Leek is not a common ingredient in my pantry, but every time I use it I think about why it’s not! Leeks are underrated and have amazing nutritional benefits. They are are high in iron and vitamins while helping to improve digestion. They subtle sweet flavour is what draws me to them as they are not as pungent as they counterpart cousins like onions and garlic.
Leeks paired with potatoes in soup form is debated to be either a French or Irish classic. After reading up, it was interesting to learn that potatoes were majorly hyped in France (late 18th century onwards) – thanks to Antoine-Augustin Parmentier who was a huge advocate of potatoes as a food source. This subsequently led to surge in potato recipes becoming widespread in the 19th century.
This easy recipe incorporates just a few ingredients but what makes this a little unique is the crispy topper – spiced crispy chickpeas. It’s one of my favourite ways to prepare chickpeas other than hummus but I may be a little biased because I love chickpeas in all forms.
What Do I Need?
This recipe is simple and gluten free. With a short ingredient list and a quick preparation time, you can make this soup easily during chilly days.
- leeks – you can use both the white and green parts for this recipe
- potatoes – yukon or russets potatoes work really well!
- vegetable stock cubes – to add flavour. I always try to use organic ones!
- herbs – thyme and bay leaves (fresh thyme is great but dried thyme works too)

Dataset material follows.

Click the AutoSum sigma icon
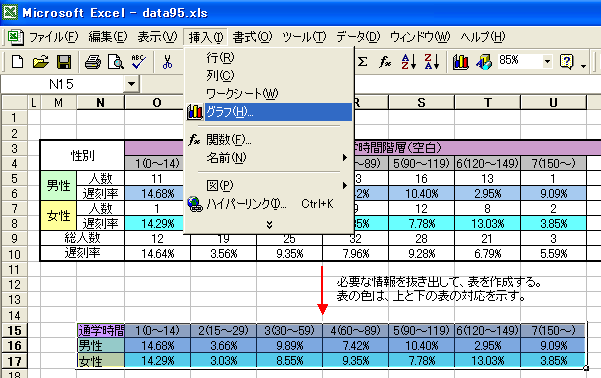The width and height of the screenshot is (601, 378). (x=362, y=61)
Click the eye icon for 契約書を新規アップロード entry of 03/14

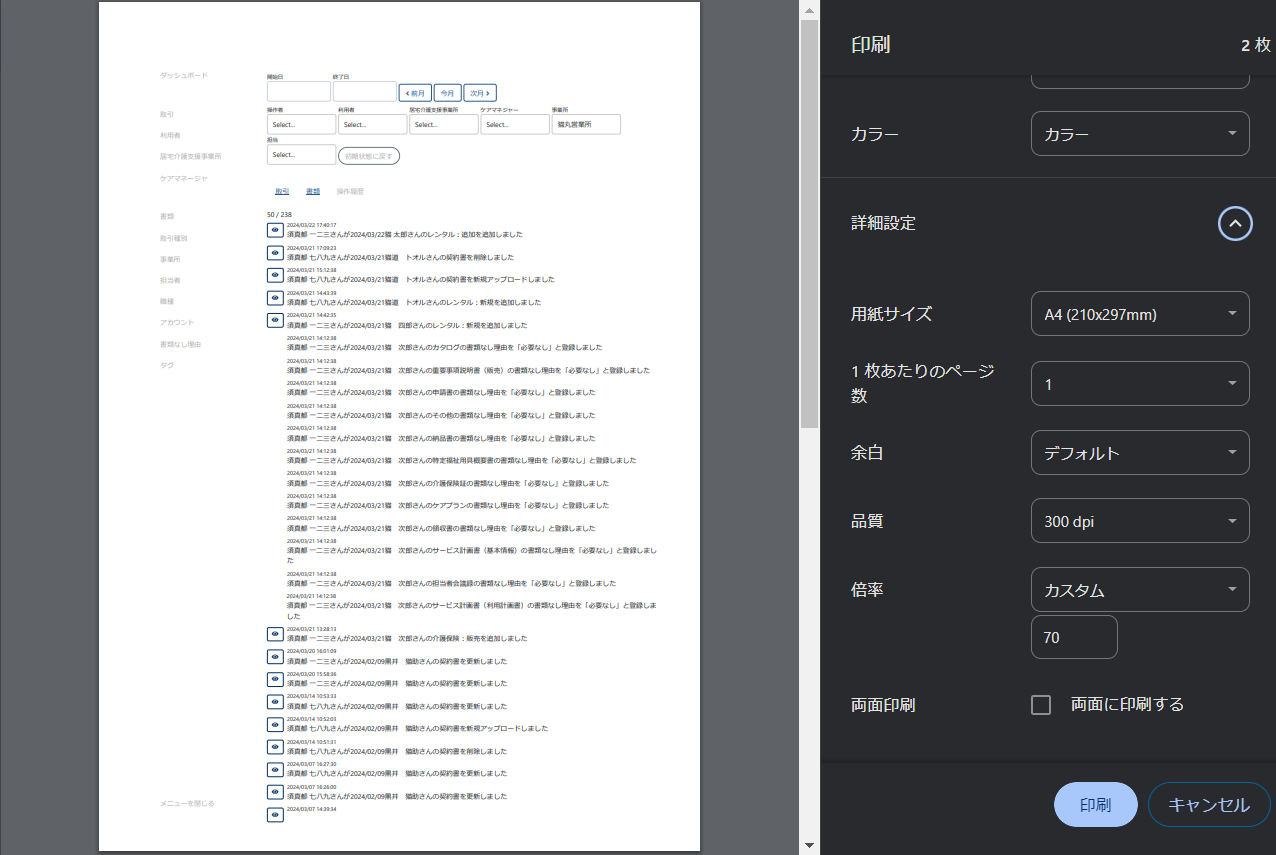pos(275,724)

- plant milk – to add some creaminess I like to add soy milk! But any plant milk works, even coconut if you want extra creaminess and fattiness
- garnish – olive oil and chives (+ crispy chickpeas)
Vegan Potato & Leek Soup
Ingredients
- 1 tbsp vegan butter
- 2 large leeks
- 3 cloves garlic
- 2-3 medium potatoes
- 3 cups water
- 2 cubes vegetable stock
- 2 bay leaves
- 1 tsp dried thyme (sub 2 sprigs fresh thyme)
- 1/2 tsp salt if needed
- 1/4 tsp black pepper
- 1 cup soy milk
- chivea garnish
Spiced Crispy Chickpeas
- 1 can chickpeas
- 1 tsp garlic powder
- 1 tsp onion powder
- 2 tsp smoked paprika
- 1/4 tsp turmeric
- 1 tsp dried herbs
- 1/2 tsp salt
- 1/4 tsp black pepper
- 1-2 tbsp olive oil
Instructions
- Preheat oven to 200C.
- Drain and rinse your chickpeas from the can. Add them onto a baking tray, add your seasonings and coat the chickpeas evenly.
- Bake chickpeas for about 15-17 minutes until they are crispy, tossing them halfway.
- Chop the ends of the leeks (there might be dirt stuck between the layers) and chop them nicely.
- Peel potatoes and dice them into cubes. Smash the cloves of garlic with a knife.
- To a pot, add vegan butter. Once it melts, add the leeks and saute for a few minutes. Add garlic and saute for a minute more.
- Add your potatoes, 3 cups of water (2 cups if you want a thicker soup) and add your seasonings – vegetable stock cube, thyme, black pepper and salt (if needed).
- Boil for 10 minutes until potatoes are fork tender.
- Add in your soy milk and mix well. Use an immersion blender and blend the soup until smooth.
- Top the soup with crispy chickpeas, olive oil and chives. Serve!